__Extrait source__.
┄┄┄┄┄┄┄┄┄┄
Re: Article "Cadrage et bonne photographie"
vendredi 30 août 2024 13:21:05
Une chose est sûre : moins il y a d'intention et plus on a besoin du hasard ;-)
Re: Article "Cadrage et bonne photographie"
vendredi 30 août 2024 16:13:07
Lumières éternelles écrivait:
-------------------------------------------------------
> L'intention est toujours là comme postulat de
> départ dans la démarche photographique. Mais
> souvent il se passe quelque chose, il faut être
> présent, sentir le moment et déclencher. Une
> photographie est la somme d'un lancer de hasards
> saisis au vol, le tout est de bien saisir la balle
> au rebond.

Depuis le big bang les hasards s'enchainent et si à un moment donné il est possible d'avoir une volonté, il ne faut pas laisser passer cette occasion.
Re: Article "Cadrage et bonne photographie"
vendredi 30 août 2024 19:13:40
henri peyre écrivait:
-------------------------------------------------------
Bonjour Henri,

Merci pour ta relance.

> réfuter les mots quand ils essaient d'attraper une image,
> n'a pas beaucoup de résonance pour moi.

Ce n'est pas ce que j'ai dit. Pour moi la photographie ou l'image élargie à la peinture, vise dans ses ambitions à l'autonomie et donc au langage qui est propre au medium.
Il est question d’organiser l’autonomie de l’œuvre : de la concevoir comme un objet qui se suffit à lui même pour rencontrer le regard de l’autre. Dans ma pratique, cette ambition est centrale (la forme qui s’en rapproche le plus en littérature est le poème).
┄┄┄┄┄┄┄┄┄┄
Enregistrements d'éléments d'interface
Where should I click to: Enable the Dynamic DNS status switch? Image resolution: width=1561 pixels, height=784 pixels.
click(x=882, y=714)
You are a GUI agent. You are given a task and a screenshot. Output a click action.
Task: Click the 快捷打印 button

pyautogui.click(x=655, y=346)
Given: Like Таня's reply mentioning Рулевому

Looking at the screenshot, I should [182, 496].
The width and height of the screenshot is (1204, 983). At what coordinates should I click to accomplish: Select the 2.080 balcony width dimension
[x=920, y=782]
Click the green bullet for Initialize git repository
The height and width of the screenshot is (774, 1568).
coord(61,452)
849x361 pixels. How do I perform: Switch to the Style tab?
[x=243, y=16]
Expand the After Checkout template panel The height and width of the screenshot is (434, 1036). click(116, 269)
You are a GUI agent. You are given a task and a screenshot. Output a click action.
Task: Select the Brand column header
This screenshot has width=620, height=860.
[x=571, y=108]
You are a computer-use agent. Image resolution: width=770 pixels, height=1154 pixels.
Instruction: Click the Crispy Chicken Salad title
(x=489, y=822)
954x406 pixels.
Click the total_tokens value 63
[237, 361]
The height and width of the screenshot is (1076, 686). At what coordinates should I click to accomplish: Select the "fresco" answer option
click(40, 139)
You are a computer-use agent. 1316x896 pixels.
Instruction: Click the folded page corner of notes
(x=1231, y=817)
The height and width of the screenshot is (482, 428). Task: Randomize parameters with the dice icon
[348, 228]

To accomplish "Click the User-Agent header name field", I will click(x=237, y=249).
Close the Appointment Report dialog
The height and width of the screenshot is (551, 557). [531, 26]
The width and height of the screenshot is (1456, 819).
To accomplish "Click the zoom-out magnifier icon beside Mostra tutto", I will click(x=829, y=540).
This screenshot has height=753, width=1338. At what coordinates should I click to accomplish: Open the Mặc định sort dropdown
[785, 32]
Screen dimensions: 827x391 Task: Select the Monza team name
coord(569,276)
┄┄┄┄┄┄┄┄┄┄
__Travail demandé__.
a - Dans l'extrait consacré au cadrage en photographie, quelle forme littéraire est présentée comme la plus proche de l'ambition d'autonomie de l'œuvre ?
b - Poursuivez l'extrait consacré au cadrage en photographie à la suite de sa dernière phrase.

__Réponses attendues__.
a - Le poème.

b -
Dans ce cas de figure qui, pendant quelques siècles été la norme, le langage des mots ne précède pas celui de l'image.

Comme tout le monde je suis contraint à la prose d'introduction à mon travail, sans flagornerie je pense avoir acquis les codes de l'exercice. Mais avec l'acquisition est venu une question sur la valeur réelle de mon travail, c'est à dire sa valeur autonome, dans le silence du regard du spectateur.
C’est une nuance avec le être compris dont tu parles, personnellement j’ai renoncé a être compris il y a longtemps, et accepté que le malentendu est partout et qu’il est parfois même très productif.
Le connais-toi toi même est un préalable simple et compliqué, un peu comme l'épluchage d'un artichaut : au début on tire les grosses feuilles et on pense que ça va aller assez vite, mais au fur et à mesure qu'on avance les feuilles deviennent plus petites et se multiplient jusqu'à devenir d'innombrables fils, comme autant d'œuvres en étant optimiste ;)

Certaines œuvres comme celles de Rothko ou les papiers découpés de Matisse sont intraduisibles, la couleur pure qui absorbe celui ou celle qui regarde, organise une expérience de l'image que peut être la poésie seule pourrait traduire.



Modifié 3 fois. Dernière modification le 30/08/24 19:31 par Aurélien.
Re: Article "Cadrage et bonne photographie"
vendredi 30 août 2024 19:27:39
Aurélien écrivait:
-------------------------------------------------------
> henri peyre écrivait:
> --------------------------------------------------

> Dans ce cas de figure qui, pendant quelques
> siècles été la norme, le langage des mots ne
> précède pas celui de l'image.

En fait si pendant des siècles l'intention picturale ou graphique se formalisait par le verbe, et après accord entre les partis en présence, l'œuvre pouvait être réalisée ou pas.
Re: Article "Cadrage et bonne photographie"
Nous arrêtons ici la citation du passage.